---- Lesetext

Suara Nr. 1/2008 (Religion)

 

„Islam, der für Freiheit steht“

Interview mit Luthfi Assyaukanie, Koordinator des Netzwerks Liberaler Islam *

 

Luthfi Assyaukanie ist Koordinator des Netzwerks Liberaler Islam (Jaringan Islam Liberal, JIL) in Indonesien und Wissenschaftlicher Mitarbeiter am Freedom Institute, Jakarta, das sich als Think Tank für Demokratie, Marktwirtschaft und Rechtsstaatlichkeit versteht. Luthfi Assyaukanie studierte in Jordanien und Australien islamisches Recht und Philosophie und promovierte an der Universität Melbourne. JIL wurde 2001 als lockere Verbindung und in Reaktion auf den seit 1998 erstarkenden radikalen Islam gegründet. Das Netzwerk will dem radikalen Islam auf intellektueller Ebene gegenübertreten und alternative Interpretationsweisen des Islam anbieten. Junge Leute in Indonesien, die sich als liberale Muslime und Muslima verstehen, sollen miteinander vernetzt werden.

JIL vertritt im Gegensatz zu anderen Strömungen in Indonesien das Konzept eines liberalen Islam. Was ist damit gemeint?

Liberaler Islam meint einen Islam, der für Freiheit steht. Für die Freiheit, unsere religiösen Traditionen zu interpretieren und diese Interpretation nicht dem Monopol einer religiösen Autorität zu überlassen. Der Islam braucht immer wieder Erneuerung und muss sich an heutige Gegebenheiten anpassen. Ansonsten würde der Islam doch aussterben!

Liberaler Islam steht für einen Interpretationsversuch des Islam, die auf dem ethischen Geist des Korans und der Sunna basiert, nicht allein auf dem wort-wörtlichen Verständnis des Textes. Ijtihad, der rationale Zugang zu islamischen Texten, macht den Islam erst überlebensfähig. Außerdem steht liberaler Islam für die Religionsfreiheit, das heißt auch, religiös oder nicht religiös sein zu dürfen. Wir suchen im Koran nach Antworten und der Koran selbst sagt, dass man nicht unbedingt einer Religion angehören muss. Deshalb habe ich als Muslim auch kein Problem mit Atheisten.

--------
---- Bereitgestellte Daten

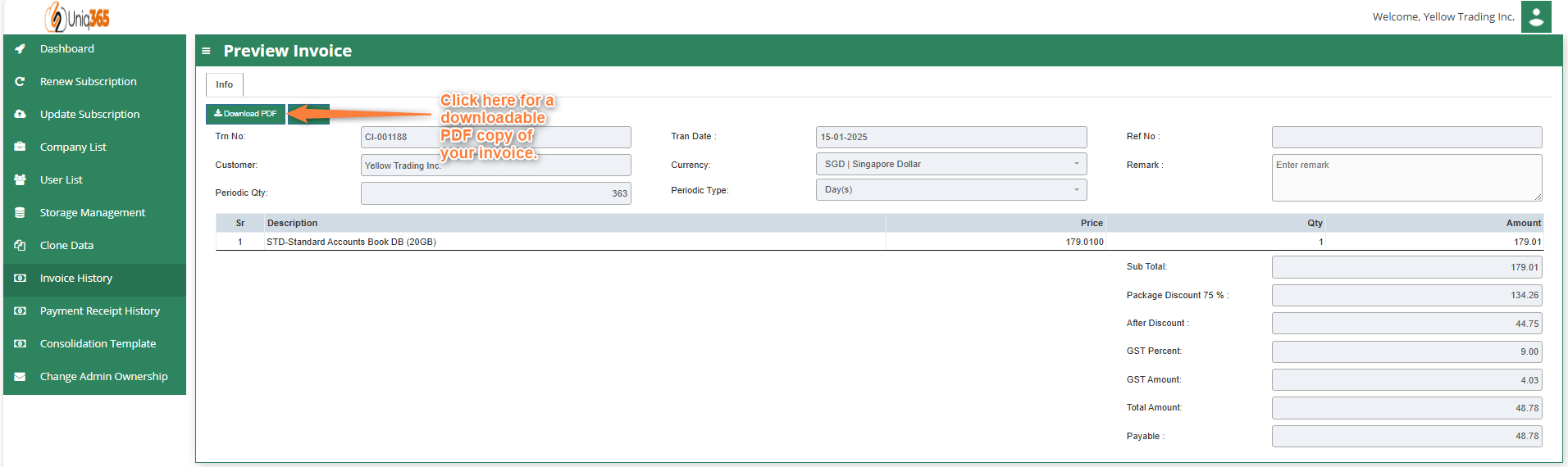Focus the Ref No input field
The width and height of the screenshot is (1568, 467).
pos(1406,137)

--------

## Was zu tun ist:
Bitte setzen Sie das Interview über liberalen Islam aus dem Lesetext im Anschluss an seinen letzten Satz fort.

## Ergebnis:
Wird diese Religionsfreiheit, keinen Glauben zu haben, in Indonesien überhaupt anerkannt? Die Verfassung schreibt doch den Glauben an einen Gott vor.

Das ist ein Missverständnis, auf das wir häufig stoßen. Die Verfassung spricht vom Glauben an „one divinity“. Also an etwas Göttliches. Alle, die an etwas glauben, sind damit angesprochen. Und selbst Atheisten glauben an irgendetwas.

Liberal ist ein Begriff, der stark vom Westen geprägt wurde. Bedeutet die Bezeichnung „liberal“ nicht einen gewissen Anpassungswillen an die westliche Welt? Wir sind damit konfrontiert, dass manche Muslime den Westen als Feind sehen. Mir macht das nichts. Ich glaube nicht, dass es viele sind, die so denken. Sie werden schon sehen und differenzierter darüber denken, was an der westlichen Zivilisation gut ist und was nicht.

Das Konzept der JIL misst der gesellschaftlichen Elite anscheinend eine große Bedeutung bei. Welche Rolle spielt JIL als Teil der intellektuellen Elite Indonesiens?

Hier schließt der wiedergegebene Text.